> _Task prompt_
Output the entries below so that they read exactly as they do now.

> _Source records_
————————
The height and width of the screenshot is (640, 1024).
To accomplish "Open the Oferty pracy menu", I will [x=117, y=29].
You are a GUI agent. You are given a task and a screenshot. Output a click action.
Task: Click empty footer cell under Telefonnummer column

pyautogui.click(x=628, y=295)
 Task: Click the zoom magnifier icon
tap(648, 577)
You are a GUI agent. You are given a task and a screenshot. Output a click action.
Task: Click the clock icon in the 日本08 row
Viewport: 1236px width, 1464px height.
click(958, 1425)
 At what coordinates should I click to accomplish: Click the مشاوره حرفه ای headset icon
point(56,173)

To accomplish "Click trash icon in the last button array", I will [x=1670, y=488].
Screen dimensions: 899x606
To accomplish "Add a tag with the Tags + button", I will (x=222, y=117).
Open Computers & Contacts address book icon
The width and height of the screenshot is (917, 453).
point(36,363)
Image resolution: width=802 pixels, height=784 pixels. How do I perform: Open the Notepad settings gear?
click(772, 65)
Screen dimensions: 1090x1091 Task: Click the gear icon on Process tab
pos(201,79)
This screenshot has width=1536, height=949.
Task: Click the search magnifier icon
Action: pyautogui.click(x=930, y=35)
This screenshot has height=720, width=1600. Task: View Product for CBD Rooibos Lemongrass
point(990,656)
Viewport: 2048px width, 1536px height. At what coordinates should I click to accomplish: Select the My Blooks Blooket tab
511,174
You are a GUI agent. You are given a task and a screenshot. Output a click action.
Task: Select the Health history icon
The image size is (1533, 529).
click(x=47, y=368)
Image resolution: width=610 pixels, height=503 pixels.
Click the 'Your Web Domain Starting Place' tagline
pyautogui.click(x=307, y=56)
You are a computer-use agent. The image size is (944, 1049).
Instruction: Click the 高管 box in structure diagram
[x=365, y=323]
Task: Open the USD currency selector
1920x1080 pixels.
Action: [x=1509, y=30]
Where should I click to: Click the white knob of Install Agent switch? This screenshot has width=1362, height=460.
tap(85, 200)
————————
> _Exercise solution_
The height and width of the screenshot is (640, 1024).
To accomplish "Open the Oferty pracy menu", I will [x=117, y=29].
You are a GUI agent. You are given a task and a screenshot. Output a click action.
Task: Click empty footer cell under Telefonnummer column

pyautogui.click(x=628, y=295)
 Task: Click the zoom magnifier icon
tap(648, 577)
You are a GUI agent. You are given a task and a screenshot. Output a click action.
Task: Click the clock icon in the 日本08 row
Viewport: 1236px width, 1464px height.
click(958, 1425)
 At what coordinates should I click to accomplish: Click the مشاوره حرفه ای headset icon
point(56,173)

To accomplish "Click trash icon in the last button array", I will [x=1670, y=488].
Screen dimensions: 899x606
To accomplish "Add a tag with the Tags + button", I will (x=222, y=117).
Open Computers & Contacts address book icon
The width and height of the screenshot is (917, 453).
point(36,363)
Image resolution: width=802 pixels, height=784 pixels. How do I perform: Open the Notepad settings gear?
click(772, 65)
Screen dimensions: 1090x1091 Task: Click the gear icon on Process tab
pos(201,79)
This screenshot has width=1536, height=949.
Task: Click the search magnifier icon
Action: pyautogui.click(x=930, y=35)
This screenshot has height=720, width=1600. Task: View Product for CBD Rooibos Lemongrass
point(990,656)
Viewport: 2048px width, 1536px height. At what coordinates should I click to accomplish: Select the My Blooks Blooket tab
511,174
You are a GUI agent. You are given a task and a screenshot. Output a click action.
Task: Select the Health history icon
The image size is (1533, 529).
click(x=47, y=368)
Image resolution: width=610 pixels, height=503 pixels.
Click the 'Your Web Domain Starting Place' tagline
pyautogui.click(x=307, y=56)
You are a computer-use agent. The image size is (944, 1049).
Instruction: Click the 高管 box in structure diagram
[x=365, y=323]
Task: Open the USD currency selector
1920x1080 pixels.
Action: [x=1509, y=30]
Where should I click to: Click the white knob of Install Agent switch? This screenshot has width=1362, height=460.
tap(85, 200)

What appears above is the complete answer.